Supplied passage:
——————————

I 'm looking for a regular expression, which will find a certain word
in a text and replace it, if and only if it does not appear inside an
a html link or inside a tag

see Perlfaq 4 - How do I find matching/nesting anything?

==================================
This isn't something that can be done in one regular expression, no
matter how complicated. To find something between two single
characters, a pattern like /x([^x]*)x/ will get the intervening bits
in $1. For multiple ones, then something more like /alpha(.*?)omega/
would be needed. But none of these deals with nested patterns. For
balanced expressions using (, {, [ or < as delimiters, use the CPAN
module Regexp::Common, or see (??{ code }) in the perlre manpage. For
other cases, you'll have to write a parser.

If you are serious about writing a parser, there are a number of
modules or oddities that will make your life a lot easier. There are
the CPAN modules Parse::RecDescent, Parse::Yapp, and Text::Balanced;
and the byacc program. Starting from perl 5.8 the Text::Balanced is
part of the standard distribution.

——————————

Source material:
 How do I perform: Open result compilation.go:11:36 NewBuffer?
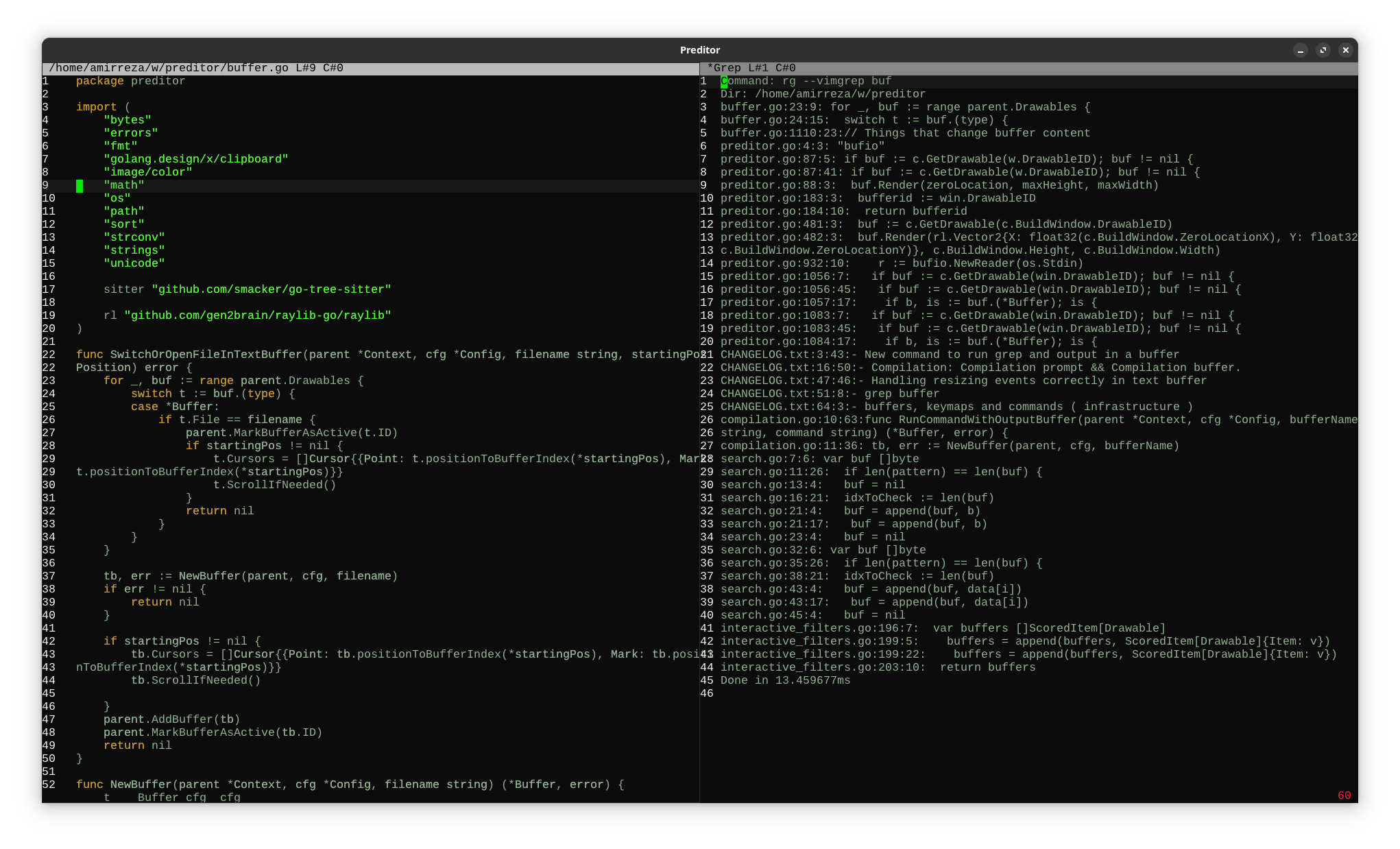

——————————

Instruction 1:
In the regular-expression thread, do these statements agree with the text? Answer yes or no for each and quote the words that decide it.
(a) A single regular expression can do the job if it is complicated enough.
(b) Text::Balanced is part of the standard distribution starting from perl 5.8.
(c) For balanced expressions using (, {, [ or < as delimiters, the text recommends Parse::Yapp.
Instruction 2:
Using the regular-expression thread, answer each question on its own line:
(a) Which FAQ entry does the text point to?
(b) What pattern gets the intervening bits between two single characters?
(c) Which program is named along with the CPAN parsing modules?
Instruction 3:
Output the part of the regular-expression thread that begins at the words "If you are serious" and stops after "the standard distribution.".

Exercise result 1:
(a) No: "This isn't something that can be done in one regular expression, no matter how complicated."
(b) Yes: "Starting from perl 5.8 the Text::Balanced is part of the standard distribution."
(c) No: "For balanced expressions using (, {, [ or < as delimiters, use the CPAN module Regexp::Common"

Exercise result 2:
(a) Perlfaq 4 - How do I find matching/nesting anything?
(b) /x([^x]*)x/
(c) The byacc program

Exercise result 3:
If you are serious about writing a parser, there are a number of
modules or oddities that will make your life a lot easier. There are
the CPAN modules Parse::RecDescent, Parse::Yapp, and Text::Balanced;
and the byacc program. Starting from perl 5.8 the Text::Balanced is
part of the standard distribution.